| Putting the standard of event speakers aside this is surely the maddest Scotland in Union, zoomer, moment.
Yes, it’s the time they started a petition to stop the *Oxford English Dictionary* sneaking out ‘SNP propaganda’. And yes, you read that right. Andrew Skinner, an SiU founder, is also known for some pretty cringy tweets.



4. Rugby Yoonion

The time they used some of the massive cash reserves donated by their rich backers on a high profile billboard campaign themed around the British and Irish Lions rugby tour to New Zealand. The idea was to suggest that, like the Lions, Scotland benefited from neighbours working together. Neighbours, including… independent Ireland. Typically for SIU, however, it didn’t go to plan. Controversially, not a single Scot was picked by the Lions coach Warren Gatland.
To add further embarrassment- Scotland managed a successful tour, independently- beating Italy in Hong Kong and Australia in Sydney.

5. Data leakage
Having had his door battered open, a disgruntled SiU ‘development manager’ was arrested in an early morning raid and reported to prosecutors for leaking information about donors, donations and associations between people.
In an attack on the normal idea of democracy much of the money they raised was coming from outside Scotland.

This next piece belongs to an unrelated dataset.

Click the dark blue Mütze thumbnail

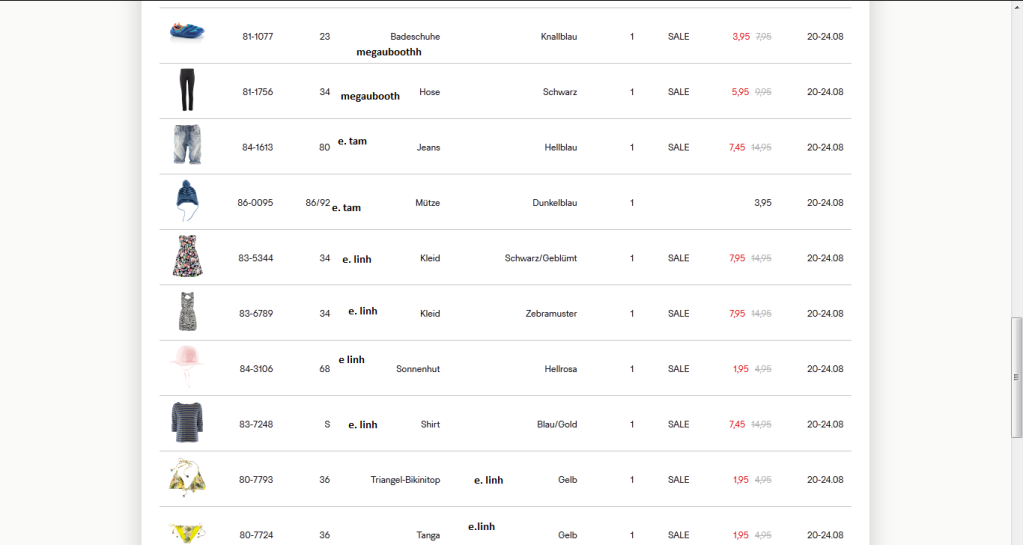click(x=187, y=201)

The content was highly revealing and embarrassing to the wealthy and powerful, landed, Anglo-Scottish aristocracy it identified.
In the end advice from lawyers meant that the content was only briefly posted online by the pro independence websites it was sent to. We did, however, get to see an amusing email conversation about a secret newspaper letter writing group featuring some well known twitter characters. 5,000 letters published in the Scottish press in two and a half years apparently. They needn’t have worried about any bans from the editors of these papers finding out. They’re still going strong, years later.

Why it matters
On one of his BBC shows talking about the IndyRef, Andrew Neil said the Yes campaign was ‘fighting a ground war’ whilst the No campaign was ‘fighting an air war’.
Meaning the Yes campaign was resplendent with the enthusiastic grassroot activity of people organising their own events and talking to other people, but had to cope with, almost constant, hostile British media coverage. Better Together, meanwhile, was reliant on those same big media organisations to get their messages out in print and on the airwaves.
That was true and, while there’s little Yes campaigners can do about newspaper ownership or tv news editorial decision making and fairness, Unionists have, for their part, tried to conjour up some grassroots activism from their older, less enthused, base. The part of the base that isn’t the actual Orange Order or SDL, obvs.
At one point Scotland in Union was being touted as genuine respectable grassroots, even as a body that could organise eye catching public events for the next No campaign.
A bit like ‘No Borders’ was during the indyref, until investigation quickly revealed its totally fake nature and it disappeared from view again.
But with all the awful speakers, gaffs, weak arguments and leaks, SiU have shown themselves as badly incompetent. And as we found out the nature of their backers we have seen they’re just as fake as No Borders.